Journalists writing about journalism: a guaranteed stupid fest every time!
Ben Bradlee, who edited the Washington Post in the years when a renegade political appointee at the FBI named Mark Felt blew the whistle on psychopath Richard Nixon, is dead. Because Felt chose Bob Woodward as the vehicle for his whistleblowing, Bradlee's death is, apparently, a big deal.
From the Daily Intelligencer Blog at NY Mag: Journalists Remember Bradlee As A Genius Leader (emphasis mine):
Bob Woodward and Carl Bernstein:
Ben was a true friend and genius leader in journalism. He forever altered our business. His one unbending principle was the quest for the truth and the necessity of that pursuit. He had the courage of an army. Ben had an intuitive understanding of the history of our profession, its formative impact on him and all of us. But he was utterly liberated from that. He was an original who charted his own course. We loved him deeply, and he will never be forgotten or replaced in our lives.
I comment:
Gwen Ifill, Bob Woodward, and Nicholas Kristof in the same article about journalism? It must be an article about how useless it is, populated by morons such as these, right?
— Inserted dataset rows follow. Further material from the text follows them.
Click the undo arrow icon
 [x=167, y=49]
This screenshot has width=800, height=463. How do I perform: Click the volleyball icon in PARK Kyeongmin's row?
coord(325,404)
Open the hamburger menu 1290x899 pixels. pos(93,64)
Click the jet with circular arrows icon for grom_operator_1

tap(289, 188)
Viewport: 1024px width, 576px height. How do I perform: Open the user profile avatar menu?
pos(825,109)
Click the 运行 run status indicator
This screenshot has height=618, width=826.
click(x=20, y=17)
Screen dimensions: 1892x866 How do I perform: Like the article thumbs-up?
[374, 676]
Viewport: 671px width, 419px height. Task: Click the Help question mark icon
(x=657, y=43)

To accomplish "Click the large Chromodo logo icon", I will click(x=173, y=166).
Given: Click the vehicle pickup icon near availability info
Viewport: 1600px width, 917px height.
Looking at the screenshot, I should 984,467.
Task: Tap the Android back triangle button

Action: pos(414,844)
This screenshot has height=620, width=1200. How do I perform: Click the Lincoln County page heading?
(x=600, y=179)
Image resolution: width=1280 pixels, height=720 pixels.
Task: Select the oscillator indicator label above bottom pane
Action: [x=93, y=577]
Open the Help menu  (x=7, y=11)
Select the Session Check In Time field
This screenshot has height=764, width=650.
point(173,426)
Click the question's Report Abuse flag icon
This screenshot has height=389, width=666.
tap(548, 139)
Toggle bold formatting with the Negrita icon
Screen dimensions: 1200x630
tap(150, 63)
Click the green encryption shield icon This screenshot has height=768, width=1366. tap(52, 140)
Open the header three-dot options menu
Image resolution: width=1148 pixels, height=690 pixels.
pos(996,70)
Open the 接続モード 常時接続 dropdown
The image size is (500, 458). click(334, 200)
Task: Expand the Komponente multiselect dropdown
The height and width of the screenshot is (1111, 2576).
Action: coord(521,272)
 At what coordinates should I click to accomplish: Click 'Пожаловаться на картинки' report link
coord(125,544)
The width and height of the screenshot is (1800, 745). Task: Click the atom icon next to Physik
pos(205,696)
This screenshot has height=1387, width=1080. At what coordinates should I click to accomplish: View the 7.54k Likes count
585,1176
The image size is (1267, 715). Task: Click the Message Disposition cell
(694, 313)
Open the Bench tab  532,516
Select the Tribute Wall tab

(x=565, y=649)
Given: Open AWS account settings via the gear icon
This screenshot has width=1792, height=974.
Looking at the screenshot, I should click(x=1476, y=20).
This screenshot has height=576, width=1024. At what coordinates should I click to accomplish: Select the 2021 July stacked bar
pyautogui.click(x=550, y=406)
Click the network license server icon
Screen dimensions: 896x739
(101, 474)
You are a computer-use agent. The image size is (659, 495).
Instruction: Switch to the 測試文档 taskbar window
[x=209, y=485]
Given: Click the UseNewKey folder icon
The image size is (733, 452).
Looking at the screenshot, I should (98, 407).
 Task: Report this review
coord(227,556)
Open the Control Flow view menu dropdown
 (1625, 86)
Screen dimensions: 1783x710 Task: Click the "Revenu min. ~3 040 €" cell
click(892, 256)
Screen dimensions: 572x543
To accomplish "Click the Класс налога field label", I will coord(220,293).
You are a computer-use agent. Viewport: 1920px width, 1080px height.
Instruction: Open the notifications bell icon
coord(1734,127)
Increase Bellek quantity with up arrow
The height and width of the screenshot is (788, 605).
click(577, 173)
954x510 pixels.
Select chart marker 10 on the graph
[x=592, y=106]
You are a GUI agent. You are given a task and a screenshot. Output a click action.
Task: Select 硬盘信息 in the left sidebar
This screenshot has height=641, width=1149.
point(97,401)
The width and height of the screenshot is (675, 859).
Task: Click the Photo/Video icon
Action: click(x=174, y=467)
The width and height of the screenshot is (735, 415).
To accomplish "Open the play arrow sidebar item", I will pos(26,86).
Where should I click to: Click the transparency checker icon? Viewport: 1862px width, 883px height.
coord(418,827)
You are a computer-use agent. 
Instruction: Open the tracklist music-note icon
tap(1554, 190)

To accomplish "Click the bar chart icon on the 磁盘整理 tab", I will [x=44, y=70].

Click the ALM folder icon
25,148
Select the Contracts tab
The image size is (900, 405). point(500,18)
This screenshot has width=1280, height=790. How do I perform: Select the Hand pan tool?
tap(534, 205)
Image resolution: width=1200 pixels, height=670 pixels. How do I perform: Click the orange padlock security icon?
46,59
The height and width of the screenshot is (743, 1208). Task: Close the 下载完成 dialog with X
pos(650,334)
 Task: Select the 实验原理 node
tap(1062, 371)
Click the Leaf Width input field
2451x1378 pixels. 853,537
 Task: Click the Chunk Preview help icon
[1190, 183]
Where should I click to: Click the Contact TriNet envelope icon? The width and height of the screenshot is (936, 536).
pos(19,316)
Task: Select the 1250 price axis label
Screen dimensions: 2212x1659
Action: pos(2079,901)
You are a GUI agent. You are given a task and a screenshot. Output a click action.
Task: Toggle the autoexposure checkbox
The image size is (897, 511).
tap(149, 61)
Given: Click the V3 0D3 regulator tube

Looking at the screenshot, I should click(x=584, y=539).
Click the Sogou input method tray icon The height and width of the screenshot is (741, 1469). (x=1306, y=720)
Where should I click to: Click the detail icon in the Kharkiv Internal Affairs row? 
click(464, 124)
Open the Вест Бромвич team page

No, it's all in praise of Mark Felt, the Deputy Director of the FBI who became known as "Deep Throat" thanks to the careful stenography of the Washington Post?
No?
Actually, there is a kernel of praise in their for what Ben Bradlee was actually responsible for. Jill Abramson points out that he doubled the circulation of the Washington Post. Seeing as it's a for profit enterprise, that's genuine praise for a job actually well done. If the press stopped claiming to represent "true, honest reporting" and simply tried to sell newspapers, we'd be in a much better world today.
In the early days of the Republic, newspapers reported that the Secretary of the Treasury slept with his sister-in-law and that the President of the United States had literally committed treason, colluding with the British in the terms of the Jay Treaty. Sounds like Fox News, right? The difference is that, back then, everybody knew that newspapers were in the business of selling newspapers. Today, the same lies on Fox News are deadly serious because we believe that the job of "the news" is "the quest for the truth".
In reality, the quality of our news is exactly the same. What has changed is that today, we believe the news and therefore give it the power to kill, which it now routinely abuses (see, Iraq War, etc.).